_EXERCISE_. Scan the data below. Pull out each line where "tree" occurs.

_SOURCE MATERIAL_.
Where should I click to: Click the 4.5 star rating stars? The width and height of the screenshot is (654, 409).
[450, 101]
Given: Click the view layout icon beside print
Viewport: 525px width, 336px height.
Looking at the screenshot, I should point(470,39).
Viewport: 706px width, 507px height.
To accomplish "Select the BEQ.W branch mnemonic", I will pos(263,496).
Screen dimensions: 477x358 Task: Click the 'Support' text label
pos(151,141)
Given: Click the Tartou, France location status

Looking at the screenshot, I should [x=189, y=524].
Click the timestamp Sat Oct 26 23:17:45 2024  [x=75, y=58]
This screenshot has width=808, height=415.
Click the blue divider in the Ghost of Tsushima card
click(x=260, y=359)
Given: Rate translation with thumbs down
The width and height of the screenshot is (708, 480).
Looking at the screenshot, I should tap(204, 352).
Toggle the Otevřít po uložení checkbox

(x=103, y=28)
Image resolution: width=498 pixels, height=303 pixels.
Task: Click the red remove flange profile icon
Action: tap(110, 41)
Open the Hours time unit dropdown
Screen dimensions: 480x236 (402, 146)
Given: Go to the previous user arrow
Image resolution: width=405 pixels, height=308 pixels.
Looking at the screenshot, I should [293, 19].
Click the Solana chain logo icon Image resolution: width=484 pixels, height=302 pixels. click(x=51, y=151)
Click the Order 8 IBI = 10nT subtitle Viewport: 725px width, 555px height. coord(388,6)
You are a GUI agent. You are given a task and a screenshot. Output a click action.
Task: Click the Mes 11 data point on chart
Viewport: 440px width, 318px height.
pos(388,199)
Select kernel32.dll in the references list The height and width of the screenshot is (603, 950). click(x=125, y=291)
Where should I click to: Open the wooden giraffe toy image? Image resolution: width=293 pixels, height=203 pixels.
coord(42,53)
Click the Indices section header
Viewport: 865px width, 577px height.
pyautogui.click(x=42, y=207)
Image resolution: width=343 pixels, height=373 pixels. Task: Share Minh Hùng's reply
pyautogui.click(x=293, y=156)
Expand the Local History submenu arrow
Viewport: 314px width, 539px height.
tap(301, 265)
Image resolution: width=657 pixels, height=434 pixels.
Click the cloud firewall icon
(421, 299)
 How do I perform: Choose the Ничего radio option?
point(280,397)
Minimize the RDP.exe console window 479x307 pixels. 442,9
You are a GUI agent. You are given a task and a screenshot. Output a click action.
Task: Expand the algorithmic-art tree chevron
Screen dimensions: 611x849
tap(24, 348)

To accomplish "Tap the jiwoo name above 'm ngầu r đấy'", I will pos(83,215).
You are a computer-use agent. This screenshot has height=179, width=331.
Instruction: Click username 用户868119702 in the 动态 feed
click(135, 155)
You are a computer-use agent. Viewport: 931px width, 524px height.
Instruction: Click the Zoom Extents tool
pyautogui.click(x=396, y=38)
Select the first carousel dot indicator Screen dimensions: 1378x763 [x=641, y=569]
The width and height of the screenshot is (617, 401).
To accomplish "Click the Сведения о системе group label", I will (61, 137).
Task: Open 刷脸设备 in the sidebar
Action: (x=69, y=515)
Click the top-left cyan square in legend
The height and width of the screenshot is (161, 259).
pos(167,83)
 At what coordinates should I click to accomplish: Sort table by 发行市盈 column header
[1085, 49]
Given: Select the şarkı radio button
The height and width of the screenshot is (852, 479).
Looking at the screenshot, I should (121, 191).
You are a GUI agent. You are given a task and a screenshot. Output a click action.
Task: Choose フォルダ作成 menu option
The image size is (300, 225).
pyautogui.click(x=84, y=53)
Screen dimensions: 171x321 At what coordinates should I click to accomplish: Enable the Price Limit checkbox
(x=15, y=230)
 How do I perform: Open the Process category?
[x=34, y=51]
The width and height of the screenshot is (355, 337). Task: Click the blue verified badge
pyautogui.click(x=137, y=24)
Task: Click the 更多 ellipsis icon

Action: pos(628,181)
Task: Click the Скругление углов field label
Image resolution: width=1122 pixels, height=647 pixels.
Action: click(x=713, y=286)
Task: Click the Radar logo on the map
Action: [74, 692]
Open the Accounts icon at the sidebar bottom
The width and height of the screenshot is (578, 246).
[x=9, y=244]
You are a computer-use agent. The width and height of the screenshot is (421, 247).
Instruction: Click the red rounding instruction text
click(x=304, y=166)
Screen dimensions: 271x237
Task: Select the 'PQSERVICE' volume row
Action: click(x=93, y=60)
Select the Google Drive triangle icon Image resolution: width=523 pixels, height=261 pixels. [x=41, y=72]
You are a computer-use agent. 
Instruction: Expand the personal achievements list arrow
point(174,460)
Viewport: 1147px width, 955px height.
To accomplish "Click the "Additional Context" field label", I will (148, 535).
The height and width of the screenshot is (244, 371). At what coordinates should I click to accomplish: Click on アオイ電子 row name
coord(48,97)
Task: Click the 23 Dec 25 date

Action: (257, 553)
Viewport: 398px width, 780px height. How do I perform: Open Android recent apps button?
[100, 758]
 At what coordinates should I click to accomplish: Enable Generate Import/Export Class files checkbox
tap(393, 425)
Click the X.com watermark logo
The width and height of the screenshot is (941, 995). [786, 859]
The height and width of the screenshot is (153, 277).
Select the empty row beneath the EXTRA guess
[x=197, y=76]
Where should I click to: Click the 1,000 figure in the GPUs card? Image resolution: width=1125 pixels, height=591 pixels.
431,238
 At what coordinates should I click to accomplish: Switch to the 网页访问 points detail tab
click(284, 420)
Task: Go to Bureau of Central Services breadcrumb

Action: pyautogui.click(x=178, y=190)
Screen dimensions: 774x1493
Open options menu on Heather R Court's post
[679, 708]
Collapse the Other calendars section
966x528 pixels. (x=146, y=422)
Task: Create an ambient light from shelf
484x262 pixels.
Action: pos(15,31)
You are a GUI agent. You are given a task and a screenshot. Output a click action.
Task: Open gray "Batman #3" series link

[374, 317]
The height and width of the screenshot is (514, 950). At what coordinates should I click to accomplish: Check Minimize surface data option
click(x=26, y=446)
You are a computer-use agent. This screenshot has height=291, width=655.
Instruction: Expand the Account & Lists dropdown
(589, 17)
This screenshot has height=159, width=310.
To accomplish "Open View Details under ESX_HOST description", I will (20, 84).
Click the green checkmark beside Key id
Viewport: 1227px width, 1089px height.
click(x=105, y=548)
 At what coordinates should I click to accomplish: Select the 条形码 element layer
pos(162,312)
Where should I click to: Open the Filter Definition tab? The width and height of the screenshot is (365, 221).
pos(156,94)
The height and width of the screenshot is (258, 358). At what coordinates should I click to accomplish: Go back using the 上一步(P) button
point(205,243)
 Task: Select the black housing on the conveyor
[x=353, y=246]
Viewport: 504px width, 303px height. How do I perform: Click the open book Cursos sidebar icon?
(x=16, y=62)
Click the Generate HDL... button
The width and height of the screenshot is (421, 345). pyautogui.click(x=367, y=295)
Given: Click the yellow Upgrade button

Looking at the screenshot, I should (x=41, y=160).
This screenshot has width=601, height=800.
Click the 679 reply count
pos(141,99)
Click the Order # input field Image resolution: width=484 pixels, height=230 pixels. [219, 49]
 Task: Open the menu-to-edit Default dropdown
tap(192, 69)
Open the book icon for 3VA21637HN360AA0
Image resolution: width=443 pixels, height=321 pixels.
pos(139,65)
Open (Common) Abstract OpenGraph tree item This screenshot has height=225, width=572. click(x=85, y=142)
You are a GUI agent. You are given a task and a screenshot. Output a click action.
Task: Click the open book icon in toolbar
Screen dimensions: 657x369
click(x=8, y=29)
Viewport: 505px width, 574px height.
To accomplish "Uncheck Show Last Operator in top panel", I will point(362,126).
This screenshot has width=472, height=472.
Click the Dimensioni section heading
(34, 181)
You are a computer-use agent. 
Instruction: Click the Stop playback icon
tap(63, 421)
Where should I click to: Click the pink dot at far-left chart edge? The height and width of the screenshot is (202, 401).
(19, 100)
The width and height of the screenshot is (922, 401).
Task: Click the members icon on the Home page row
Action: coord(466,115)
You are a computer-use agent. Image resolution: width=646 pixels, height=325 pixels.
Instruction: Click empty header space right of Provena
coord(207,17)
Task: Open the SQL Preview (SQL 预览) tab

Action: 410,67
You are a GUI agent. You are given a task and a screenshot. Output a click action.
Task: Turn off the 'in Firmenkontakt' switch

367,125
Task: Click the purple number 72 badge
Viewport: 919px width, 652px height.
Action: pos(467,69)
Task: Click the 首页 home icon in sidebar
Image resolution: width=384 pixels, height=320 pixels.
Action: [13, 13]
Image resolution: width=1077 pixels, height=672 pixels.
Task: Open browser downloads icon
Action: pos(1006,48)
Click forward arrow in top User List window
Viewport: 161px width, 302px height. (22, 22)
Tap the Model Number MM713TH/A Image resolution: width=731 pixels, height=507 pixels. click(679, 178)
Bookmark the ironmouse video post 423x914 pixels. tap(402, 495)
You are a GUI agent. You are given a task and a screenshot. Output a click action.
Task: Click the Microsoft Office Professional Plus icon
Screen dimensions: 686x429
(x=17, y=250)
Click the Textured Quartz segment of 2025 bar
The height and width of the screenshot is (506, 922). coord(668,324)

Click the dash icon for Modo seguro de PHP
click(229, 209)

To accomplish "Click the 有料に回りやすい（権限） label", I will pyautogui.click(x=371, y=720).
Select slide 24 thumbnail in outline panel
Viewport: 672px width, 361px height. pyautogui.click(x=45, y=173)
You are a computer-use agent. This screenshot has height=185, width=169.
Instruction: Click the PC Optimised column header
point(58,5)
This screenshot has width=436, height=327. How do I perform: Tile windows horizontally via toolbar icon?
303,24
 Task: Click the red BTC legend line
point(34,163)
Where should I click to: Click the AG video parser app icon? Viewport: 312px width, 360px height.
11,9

_RESPONSE BELOW_.
Task: Expand the algorithmic-art tree chevron
Open (Common) Abstract OpenGraph tree item This screenshot has height=225, width=572. click(x=85, y=142)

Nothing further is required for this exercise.